Texto fornecido
================================
Um homem que faz parte do pequeno grupo que considero de respeito, que já não faz parte do mundo dos vivos, Francisco Cândido Xavier, disse uma frase que deveria servir de base para toda gente:
"Embora ninguém possa voltar atrás e fazer um novo começo, qualquer um pode começar agora e fazer um novo fim."
Por muito que a gente tente fazer as coisas da maneira certa, tudo correctamente, há sempre um ponto onde somos falíveis. Os nossos vícios e virtudes são comprometidos pelas nossas necessidades e desejos. Aí Buddha diz que a raiz do nosso sofrimento são os nossos desejos. Paramos uma bocado e ficamos a pensar... se assim é, nesse caso o facto de desejarmos ser melhores, fazermos melhor é uma forma de sofrermos?
Talvez sim, quando a nossa natureza habitua-se a determinados modos de vida que lhe são confortáveis mesmo que isso se traduza num vício de prazer momentâneo, depois uma boa dose de auto-crítica e mal estar. Aí, sem apelo, nem agravo, tentamos mudar esta natureza mal amanhada pra melhor e começa o sofrimento. Quem é que nunca comprou uma coisa que não precisava absolutamente pra nada, mas que na hora H achou que sim, isso ia fazer feliz o dia e depois se arrependeu amargamente? E quem diz uma compra, diz uma relação, um modo de vida. Aquela cerveja a mais...
Mudar nesse caso, mesmo sabendo que é necessário é a fase pior: o desmame, a falta do corbertozinho de amparo. Porque actos compulsivos, geralmente, servem pra tapar um buraco pessoal de afectividade ou de necessidade de afirmação pessoal. Seja a gaja que tem mais sapatos que a Imelda Marcos, seja o engatatão que se julga o D. Juan do pedaço, ou o agarrado na droga. A bengala pode mudar, o motivo é sempre o mesmo, compensação e fuga.
Mas dá pra reverter a situação? Dá sim, lógico, senão Chico Xavier tinha só jogado uma grande frase de efeito e só isso mesmo. Mas arranjam-se sempre desculpas para que em cada começo se justifique um tropeço: uma data ruim de lembrar, uma fase difícil de ultrapassar, uma tentação complicada de resistir. Somos todos profissionais das desculpas, temos sempre uma pronta na manga, feita na medida justa do acontecimento.
================================
Dados fornecidos
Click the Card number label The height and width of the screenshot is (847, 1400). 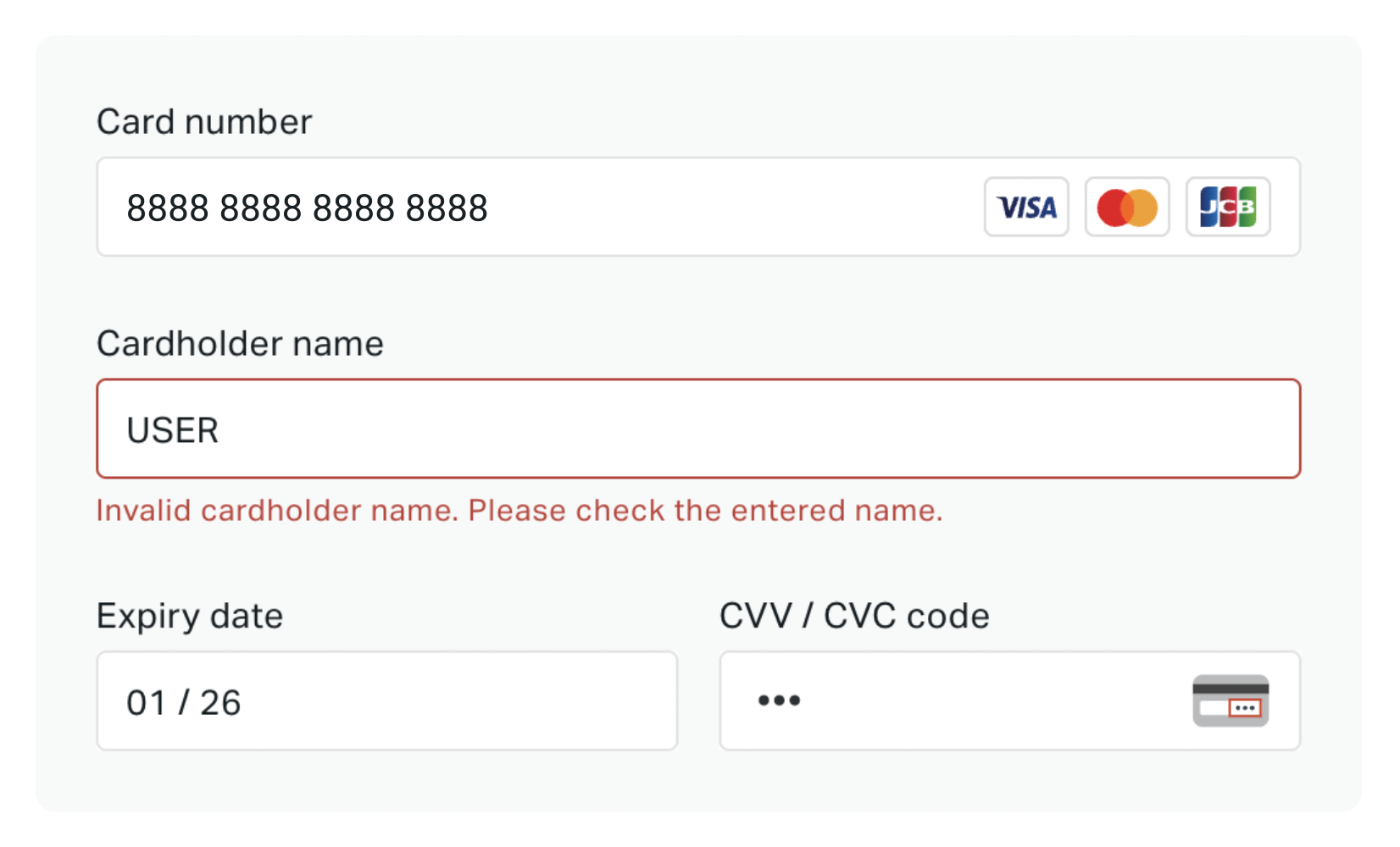204,121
================================
O que fazer
1. Extraia do texto sobre recomeços tudo o que vai de "Por muito que" até "forma de sofrermos?".
2. Traduza para o inglês esta frase do texto sobre recomeços: "A bengala pode mudar, o motivo é sempre o mesmo, compensação e fuga."
3. Por favor, dê seguimento ao texto sobre recomeços a partir do ponto em que ele termina.

Respostas finais
1.
Por muito que a gente tente fazer as coisas da maneira certa, tudo correctamente, há sempre um ponto onde somos falíveis. Os nossos vícios e virtudes são comprometidos pelas nossas necessidades e desejos. Aí Buddha diz que a raiz do nosso sofrimento são os nossos desejos. Paramos uma bocado e ficamos a pensar... se assim é, nesse caso o facto de desejarmos ser melhores, fazermos melhor é uma forma de sofrermos?

2. The crutch can change; the motive is always the same, compensation and escape.

3.
Depois, há uma situação bastante interessante, é que quem tropeça e recomeça não enxerga, que muitas vezes, o facto de que quem está do lado de fora e assiste e não cobra as falhas, está muitas vezes a dar chances. Não se manifesta, não faz cobranças, mas espera ver até que ponto aquele que está tentando se centrar arrepia caminho e se aguenta na jornada. E dão-se imensas chances assim, dando espaço suficiente, uma boa dose de confiança muda, mas sempre na expectativa de ver que, quem tropeçou, aprendeu com o erro e já sabe como andar. Só que vão-se queimando chances, deitam-se fora oportunidades, esfria a confiança e chega uma hora que fica muito difícil mesmo dar o nosso benefício da dúvida. Acho que ninguém gosta muito daquela marcação fechada em cima de nós, aquela que olha com lupa em cada erro que cometemos e depois larga aquele : Ahahhh!!! Tás a ver?! Fizeste cagada!!!
Sou apologista de me manter no silencio, não fico com minúcias em cima de quem a custo se debate com a necessidade de fazer novos começos e acho por bem comemorar as pequenas, mas justas vitórias. Mas cansa e decepciona-me bastante ver que, gente consciente dos seus limites e capacidades, se justifiquem tão por baixo, que arranjem desculpas medíocres para os erros que cometem. Há sempre uma coisa que acho honesto fazer em questões de mudanças e recomeços: não prometam nada. Prometer seja o que for é firmar um compromisso público, e isso, é já a partida uma forma de não dar limite aos erros e tropeços.
Se é pra fazer promessas, faça cada um pra si mesmo, já é bastante complicado ter que olhar na imagem do espelho interno e ter que se injuriar por mais uma vez ter falhado. Não pergunte para outra pessoa se consegue fazer melhor, cada um sabe até que ponto é capaz e quer fazer os sacrifícios necessários para mudar.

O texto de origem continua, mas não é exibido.